SOURCE EXTRACT start
The three individuals most closely associated with the birth of Detroit techno as a genre are Juan Atkins, Kevin Saunderson and Derrick May, also known as the "Belleville Three". The three, who were high school friends from Belleville, Michigan, created electronic music tracks in their basement(s). Derrick May once described Detroit techno music as being a "complete mistake ... like George Clinton and Kraftwerk caught in an elevator, with only a sequencer to keep them company."

While attending Washtenaw Community College, Atkins met Rick Davis and formed Cybotron with him. Their first single "Alleys of Your Mind", recorded on their Deep Space label in 1981, sold 15,000 copies, and the success of two follow-up singles, "Cosmic Cars" and "Clear", led the California-based label Fantasy to sign the duo and release their album, Enter. After Cybotron split due to creative differences, Atkins began recording as Model 500 on his own label, Metroplex, in 1985. His landmark single, "No UFO's", soon arrived. Eddie Fowlkes, Derrick May, Kevin Saunderson, and Robert Hood also recorded on Metroplex. May said that the suburban setting afforded a different setting in which to experience the music. "We perceived the music differently than you would if you encountered it in dance clubs. We'd sit back with the lights off and listen to records by Bootsy and Yellow Magic Orchestra. We never took it as just entertainment, we took it as a serious philosophy," recalls May.

The three teenage friends bonded while listening to an eclectic mix of music: Yellow Magic Orchestra, Kraftwerk, Bootsy, Parliament, Prince, Depeche Mode, and The B-52's. Juan Atkins was inspired to buy a synthesizer after hearing Parliament. Atkins was also the first in the group to take up turntablism, teaching May and Saunderson how to DJ.

Under the name Deep Space Soundworks, Atkins and May began to DJ on Detroit's party circuit. By 1981, Mojo was playing the record mixes recorded by the Belleville Three, who were also branching out to work with other musicians. The trio traveled to Chicago to investigate the house music scene there, particularly the Chicago DJs Ron Hardy and Frankie Knuckles. House was a natural progression from disco music, so that the trio began to formulate the synthesis of this dance music with the mechanical sounds of groups like Kraftwerk, in a way that reflected post-industrialist Detroit. An obsession with the future and its machines is reflected in much of their music, because, according to Atkins, Detroit is the most advanced in the transition away from industrialism.

Juan Atkins has been lauded as the "Godfather of Techno" (or "Originator"), while Derrick May is thought of as the "Innovator" and Kevin Saunderson is often referred to as the "Elevator"

==Futurism==

What distinguishes Detroit Techno from its European variants is the way it more directly works the interface of funk and futurism ... but the desire to play up the genre's futuristic side often means the second half of the equation gets dropped.
SOURCE EXTRACT end
LISTED ENTRIES start
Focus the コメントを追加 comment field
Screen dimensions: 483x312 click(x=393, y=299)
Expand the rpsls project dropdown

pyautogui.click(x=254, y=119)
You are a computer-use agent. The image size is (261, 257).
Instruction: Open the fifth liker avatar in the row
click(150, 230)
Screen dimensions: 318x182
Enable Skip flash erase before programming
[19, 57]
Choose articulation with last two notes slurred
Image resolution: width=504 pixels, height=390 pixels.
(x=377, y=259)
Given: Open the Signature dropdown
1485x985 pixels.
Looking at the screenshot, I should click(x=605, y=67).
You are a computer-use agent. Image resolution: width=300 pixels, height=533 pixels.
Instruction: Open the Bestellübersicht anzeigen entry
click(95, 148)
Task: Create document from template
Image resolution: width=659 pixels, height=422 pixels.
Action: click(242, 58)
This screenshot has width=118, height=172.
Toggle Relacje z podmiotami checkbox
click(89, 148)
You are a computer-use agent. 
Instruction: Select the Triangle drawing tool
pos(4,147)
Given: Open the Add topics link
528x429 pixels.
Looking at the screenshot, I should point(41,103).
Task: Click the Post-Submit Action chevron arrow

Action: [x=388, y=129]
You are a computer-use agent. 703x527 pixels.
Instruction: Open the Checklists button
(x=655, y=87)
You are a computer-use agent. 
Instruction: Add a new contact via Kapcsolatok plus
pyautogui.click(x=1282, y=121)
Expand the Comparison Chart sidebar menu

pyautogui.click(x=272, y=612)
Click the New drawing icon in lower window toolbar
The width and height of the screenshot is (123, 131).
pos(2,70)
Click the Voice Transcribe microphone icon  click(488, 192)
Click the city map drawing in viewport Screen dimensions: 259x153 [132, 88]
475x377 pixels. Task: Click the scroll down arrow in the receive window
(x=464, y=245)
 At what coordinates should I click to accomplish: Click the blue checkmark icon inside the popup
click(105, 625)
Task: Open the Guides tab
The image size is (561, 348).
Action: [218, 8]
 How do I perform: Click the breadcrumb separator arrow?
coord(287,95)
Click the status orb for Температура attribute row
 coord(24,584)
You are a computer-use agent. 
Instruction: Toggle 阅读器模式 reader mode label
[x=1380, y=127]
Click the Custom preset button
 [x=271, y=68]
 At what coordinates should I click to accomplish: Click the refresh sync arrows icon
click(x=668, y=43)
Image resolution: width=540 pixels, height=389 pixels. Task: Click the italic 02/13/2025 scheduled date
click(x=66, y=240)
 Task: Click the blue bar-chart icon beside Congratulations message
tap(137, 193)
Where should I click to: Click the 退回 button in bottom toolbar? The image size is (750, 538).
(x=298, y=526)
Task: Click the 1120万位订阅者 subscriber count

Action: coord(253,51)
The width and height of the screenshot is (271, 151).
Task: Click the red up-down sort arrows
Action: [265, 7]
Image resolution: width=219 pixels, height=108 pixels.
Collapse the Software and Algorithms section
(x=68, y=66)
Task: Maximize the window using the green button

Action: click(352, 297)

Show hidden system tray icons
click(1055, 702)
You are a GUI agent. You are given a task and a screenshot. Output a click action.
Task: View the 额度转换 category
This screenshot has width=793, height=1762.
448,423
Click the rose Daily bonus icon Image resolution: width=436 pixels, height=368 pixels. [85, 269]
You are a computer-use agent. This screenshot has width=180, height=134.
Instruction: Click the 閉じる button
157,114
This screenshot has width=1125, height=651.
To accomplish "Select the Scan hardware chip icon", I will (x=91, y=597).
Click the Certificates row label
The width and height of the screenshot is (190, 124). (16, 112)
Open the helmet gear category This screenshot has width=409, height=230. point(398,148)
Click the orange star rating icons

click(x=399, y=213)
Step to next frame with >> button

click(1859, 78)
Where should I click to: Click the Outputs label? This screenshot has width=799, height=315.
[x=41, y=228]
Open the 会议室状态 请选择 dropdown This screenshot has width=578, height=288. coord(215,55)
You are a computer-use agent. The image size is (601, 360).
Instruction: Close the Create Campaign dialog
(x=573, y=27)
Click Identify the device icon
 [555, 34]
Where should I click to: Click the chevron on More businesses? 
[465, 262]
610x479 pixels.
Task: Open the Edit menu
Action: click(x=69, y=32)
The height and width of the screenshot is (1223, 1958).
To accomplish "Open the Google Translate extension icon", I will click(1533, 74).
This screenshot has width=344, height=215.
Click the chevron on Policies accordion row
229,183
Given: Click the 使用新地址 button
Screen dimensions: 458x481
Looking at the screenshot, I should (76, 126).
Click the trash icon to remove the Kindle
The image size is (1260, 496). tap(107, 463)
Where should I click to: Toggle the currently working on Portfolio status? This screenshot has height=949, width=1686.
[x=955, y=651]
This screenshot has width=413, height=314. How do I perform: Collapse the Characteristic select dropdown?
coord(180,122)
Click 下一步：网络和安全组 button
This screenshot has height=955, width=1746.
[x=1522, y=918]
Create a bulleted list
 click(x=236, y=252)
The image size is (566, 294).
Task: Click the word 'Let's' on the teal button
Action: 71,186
LISTED ENTRIES end
Return the part of the Detroit techno passage starting at "What distinguishes Detroit" and ending at "equation gets dropped.", copied word for word.

EXERCISE OUTPUT –
What distinguishes Detroit Techno from its European variants is the way it more directly works the interface of funk and futurism ... but the desire to play up the genre's futuristic side often means the second half of the equation gets dropped.